GM – FBF – I always enjoy telling any story about my beloved New Jersey, born in Camden, raised in Trenton and owned property in Trenton, Willingboro and Edgewater Park. My family members still reside in Mercer, Burlington, Camden and Atlantic Counties. Today’s story has a link in Willingboro to the famed track family of the Lewis’s. We know of Carl and Sister Carol who passed on Trenton Central High School for the ‘boro. Did you know that their mother Evelyn Lawler Lewis, attended Tuskegee on a track-and-field scholarship, and competed for the U.S. at the 1951 Pan American Games? Injuries prevented her participation in the 1952 Olympics; at that time she was one of the top three hurdlers in the world. She taught school, coached sports, developed physical education programs, and co-founded the Willingboro Track Club (Burlington, NJ) in 1969. Today’s story is about her Track Coach at Tuskegee. Enjoy!

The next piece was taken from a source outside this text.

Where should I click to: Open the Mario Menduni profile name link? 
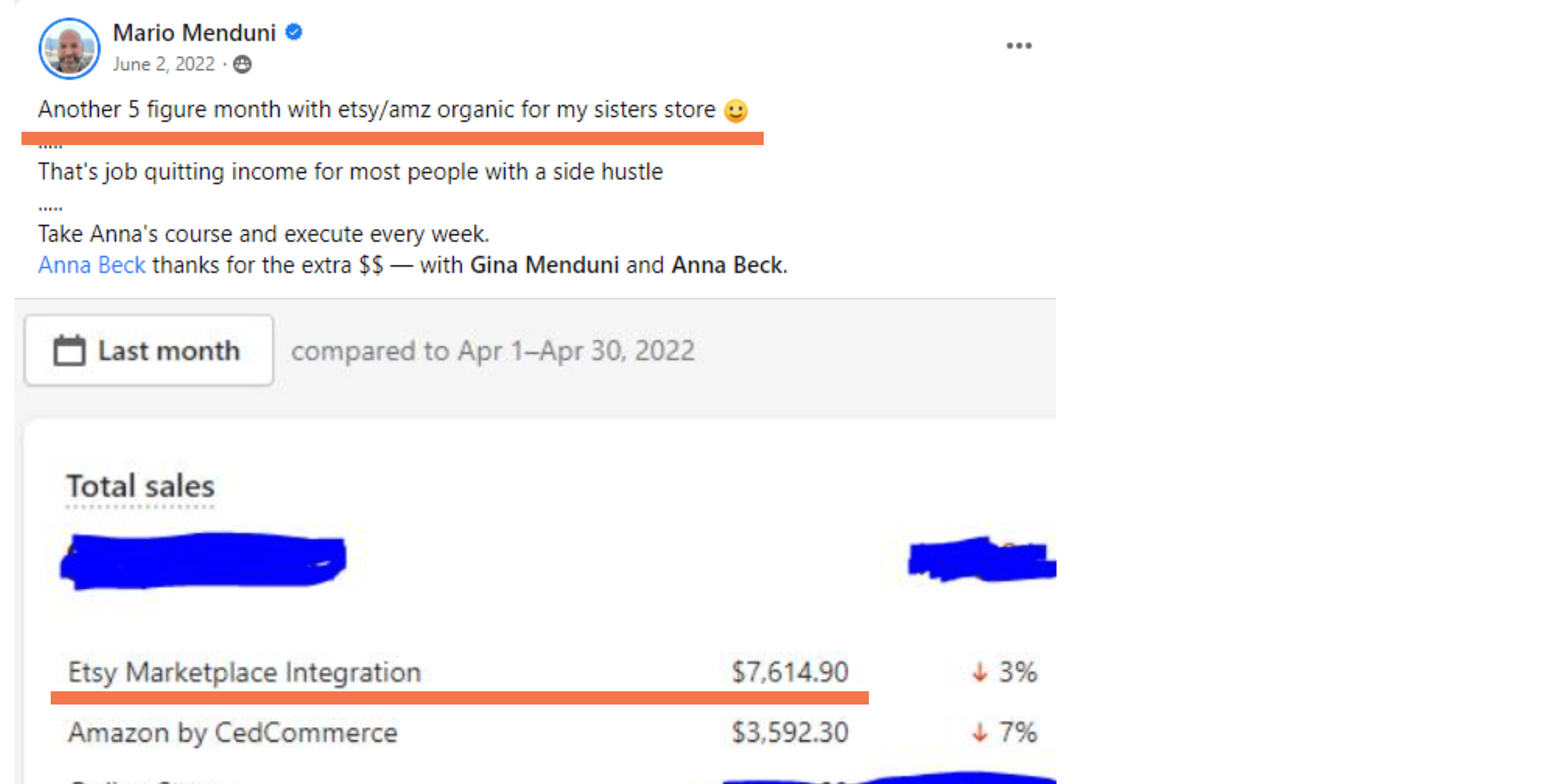click(194, 33)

Remember – “Over my career I taught toughness and determination, if I had the resources that the other schools we competed against had, we would have been hard to beat for decades” – Coach Cleveland Leigh Abbott
Today in our History – December 9, 1892 – Cleveland Leigh Abbott was born in Yankton, South Dakota. He is most remembered for his coaching career at Tuskegee Institute (now University) in Alabama.

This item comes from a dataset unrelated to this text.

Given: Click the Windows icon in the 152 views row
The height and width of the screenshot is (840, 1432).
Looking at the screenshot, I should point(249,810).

Abbott was the son of Elbert and Mollie Brown Abbott who moved to South Dakota from Alabama in 1890. He graduated from Watertown High School, Watertown, South Dakota, in 1912 and then from the South Dakota State University at Brookings in 1916. Abbott earned 16 varsity athletic awards during his collegiate career.

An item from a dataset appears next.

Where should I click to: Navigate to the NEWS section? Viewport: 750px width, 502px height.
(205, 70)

Students residing in Abbott Hall, one of the new residential halls dotting the SDSU campus, should be schooled on the significance of the building’s namesake.
The class of 1916 featured Cleveland Leigh Abbott. Better known as “Cleve,” his impact at South Dakota State was felt long after he left the College on the Hill.
He was a four-sport star, lettering in track, football, basketball, and baseball. He went on to become a legendary coach and was inducted to several halls of fame, including SDSU. However, his most notable achievement was his advancement of women’s sports, particularly African-Americans.
Abbott’s destiny was put in motion a few months later when SDSU President Ellwood Perisho attended a meeting in New York City on the advancement of African-Americans. After the conference, he met Tuskegee Institute President Booker T. Washington on the train.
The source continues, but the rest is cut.